● **Given entries**
== Segment start ==

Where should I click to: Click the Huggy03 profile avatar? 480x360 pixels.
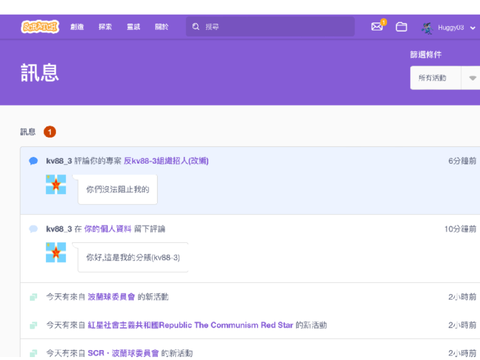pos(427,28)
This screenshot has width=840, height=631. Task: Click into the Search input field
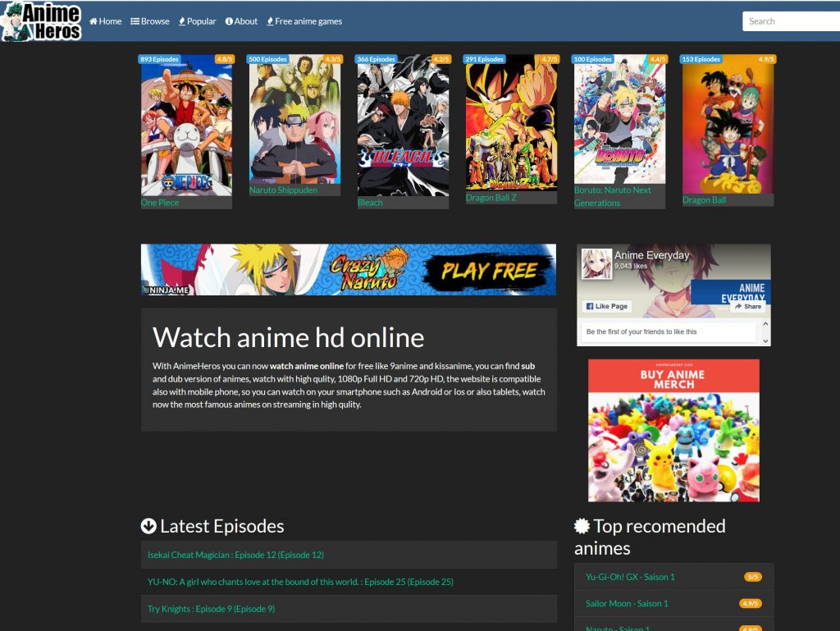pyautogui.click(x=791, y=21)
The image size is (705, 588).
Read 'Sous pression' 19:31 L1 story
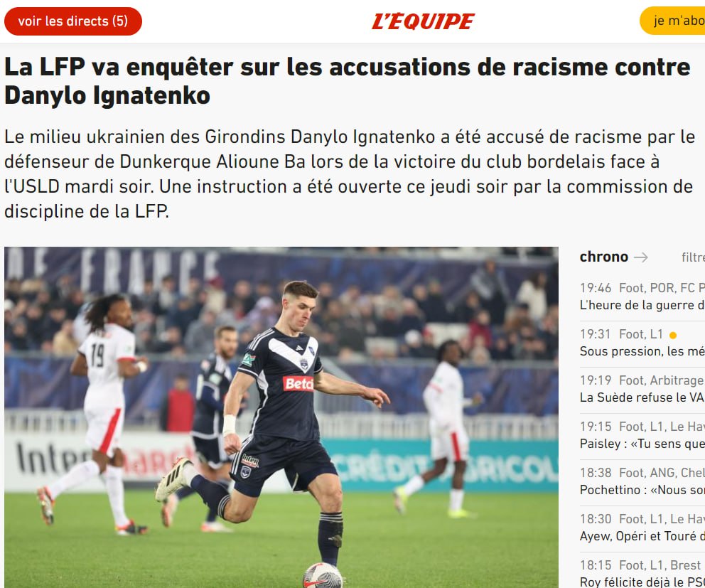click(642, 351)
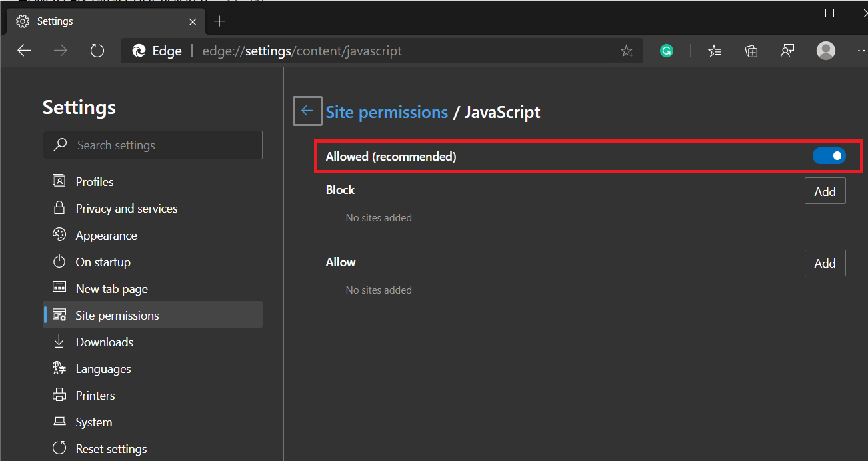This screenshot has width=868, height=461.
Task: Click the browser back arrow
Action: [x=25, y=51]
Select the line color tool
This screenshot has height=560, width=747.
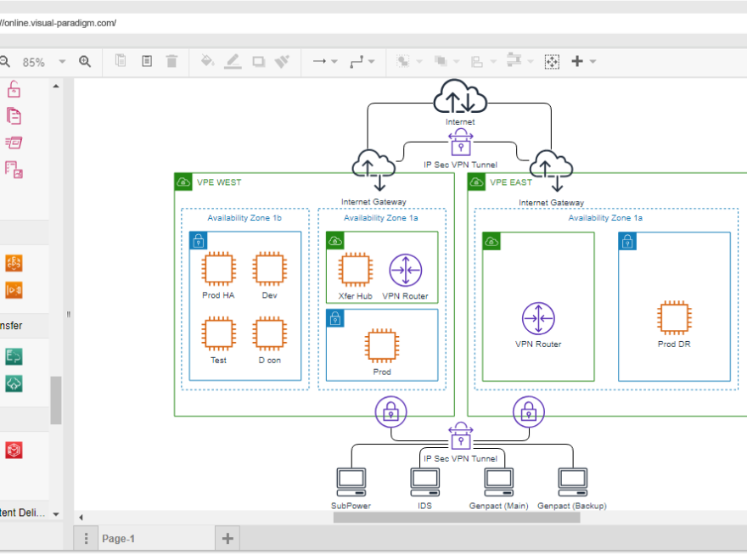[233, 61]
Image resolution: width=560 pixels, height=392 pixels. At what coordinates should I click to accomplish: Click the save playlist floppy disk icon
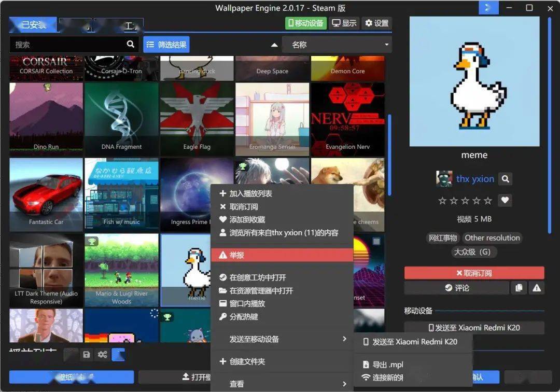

== Segment end ==
== Segment start ==

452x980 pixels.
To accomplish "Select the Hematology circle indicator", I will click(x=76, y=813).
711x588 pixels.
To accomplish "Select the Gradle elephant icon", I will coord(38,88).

== Segment end ==

● **Prompt**
In the listing above, how many lines have the string "will" in them? Reply with only the figure.

● **Response for this exercise**
2